S3 as the state store for stream processing systems

Zain Hasan

Zain Hasan is a senior ML developer advocate at Weaviate. An engineer and data scientist by training, he pursued his undergraduate and graduate work at the University of Toronto building artificially intelligent assistive technologies, then founded his company, VinciLabs in the digital health-tech space. More recently he practiced as a consultant senior data scientist in Toronto. Zain is passionate about the fields of machine learning, education, and public speaking.

Advanced Retrieval-Augmented Generation Techniques

Zuzanna Warso

Zuzanna is the Director of Research at Open Future. She has over ten years of experience with human rights research and advocacy. In her work, she has focused on the intersection of science, technology, human rights and ethics.

Zuzanna spent more than eight years with the Helsinki Foundation for Human Rights, the most prominent human rights non-governmental organization in Poland, where she has gained experience in advocacy and policy work.

She holds a Ph.D. in International Law and an M.A. in English Studies from the University of Warsaw. She has been involved in national and international interdisciplinary research and innovation projects, exploring the ethics of new technologies and their impact on human rights and freedoms. Before joining Open Future, Zuzanna cooperated with Trilateral Research, where she researched the ethical and human rights challenges posed by new and emerging technologies.

She was awarded a scholarship from the German Federal Agency for Civic Education and Robert Bosch Foundation in 2013 and joined FAM Frauenakademie München, a research institute for women’s and gender issues. In 2017 she was awarded the Marshall Memorial Fellowship, the flagship leadership development program of the German Mashall Fund of the United States.

Zuzanna passed the bar exam in April 2017 and served as the vice-president of the Human Rights Section of the Warsaw Bar Association from March 2016 until May 2017. She is a member of the Women’s Rights Group by the Polish Bar Council.

Zuzanna is a member of the advisory board of the Institute for the Ethics of AI at the Technical University of Munich.

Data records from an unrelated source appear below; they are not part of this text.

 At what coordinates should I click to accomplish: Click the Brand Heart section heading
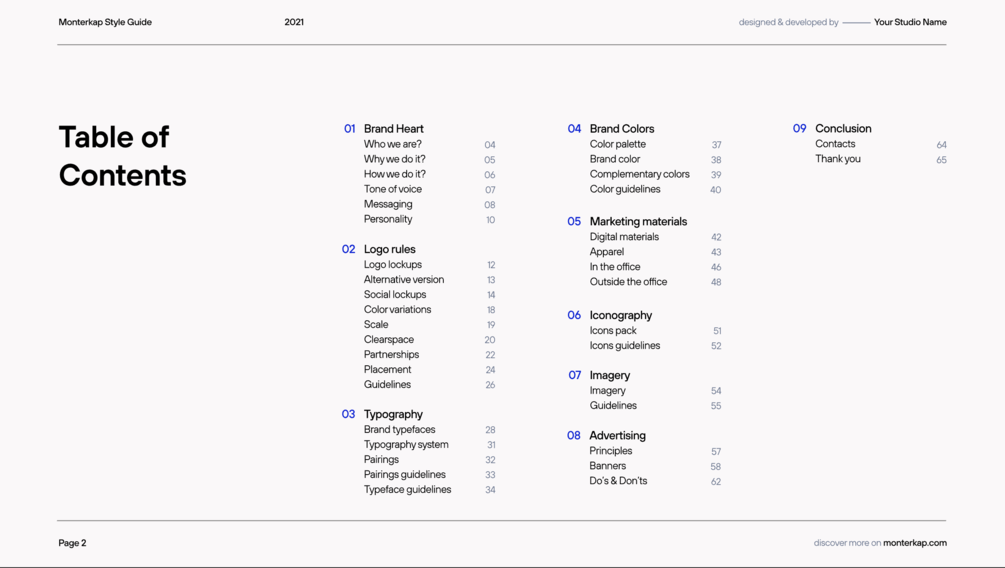tap(393, 129)
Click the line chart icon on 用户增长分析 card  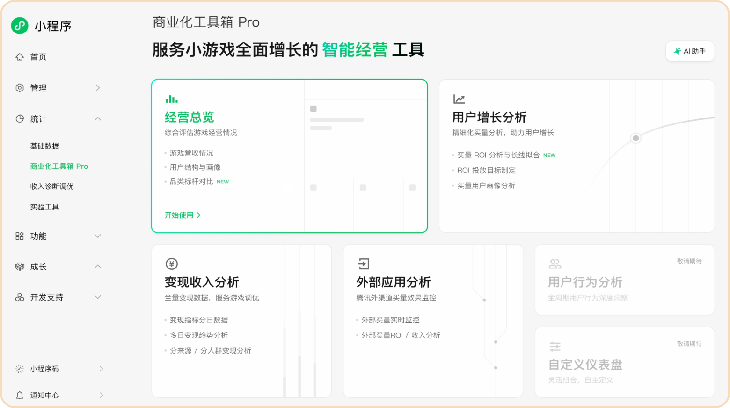pyautogui.click(x=459, y=99)
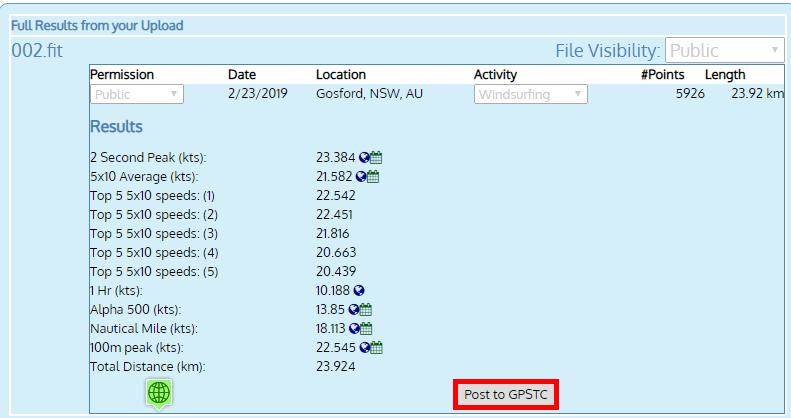Expand the Permission dropdown

[137, 94]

Since 2019 she has been acting as an independent expert to the European Commission, where she is involved in the ethics monitoring of research and innovation projects.

Zuzanna is passionate about the protection of the environment and women’s rights. She is a lecturer at the School of Ecopoetics established at the Reportage Institute in Warsaw.

Zuzanna lives in Warsaw. In her free time, she devours podcasts and takes long walks in the woods with her dog Bruno.

The Paradox of Open: Can Digital Commons Offer a Way Forward?